Mathematical models of biological phenomena come in two distinct forms. High-dimensional, biophysically detailed models give us realism; they talk about biophysical quantities that can be experimentally and clinically altered.

But there is another critical kind of modeling: Low-dimensional modeling tries to isolate the essential dynamical phenomena responsible for a qualitative type of solution. It gives us deeper insights into causal mechanisms.

The most important technique of low-dimensional modeling is bifurcation theory. A bifurcation is a qualitative change in the solution to a differential equation (ODE or PDE), as key parameters are varied. Identification of these key parameters then becomes the central task, because it is by acting through them that we can produce or prevent the qualitative phenomenon.

Simple bifurcations, especially the saddle/node, are now being used as models of “cell decisions” such as stem cell commitment and the turning on of “biological switches”. Hopf bifurcations are being used to model the onset of biological oscillations.
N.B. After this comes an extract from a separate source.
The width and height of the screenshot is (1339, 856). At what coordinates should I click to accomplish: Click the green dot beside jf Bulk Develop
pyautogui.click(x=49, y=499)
We will discuss the cardiac arrhythmias that arise from the pathological voltage oscillations that are known as early after depolarizations (EADs). We will show that the onset of these pathological oscillations is a Hopf bifurcation at the cellular level, and that manipulation of its key parameters can produce and prevent EADs.
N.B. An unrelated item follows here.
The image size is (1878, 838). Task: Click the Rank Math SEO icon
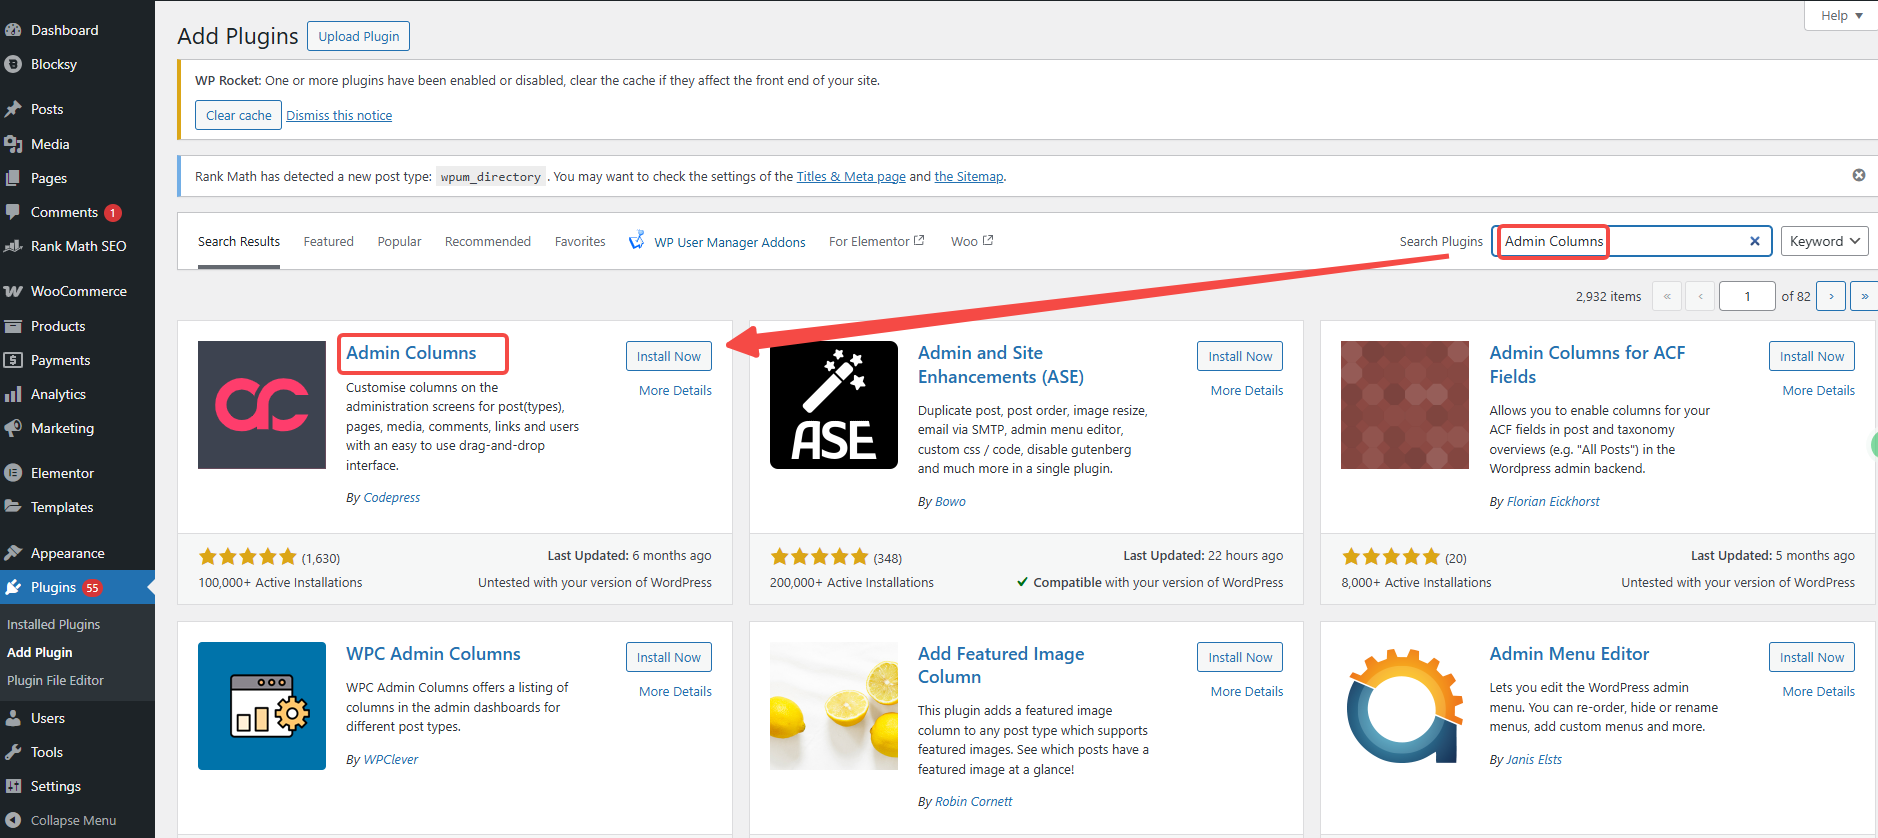[x=13, y=246]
We will also discuss the onset of Ventricular Fibrillation, the leading cause of Sudden Cardiac Death. We will show that VF arises as a series of bifurcations from simple reentry to complex spatio- temporally chaotic behavior, and that manipulations of key parameters can prevent its onset.

Finally, we will discuss some bifurcations of PDEs, especially the Turing bifurcation explaining the appearance of spot patterns in morphogenesis.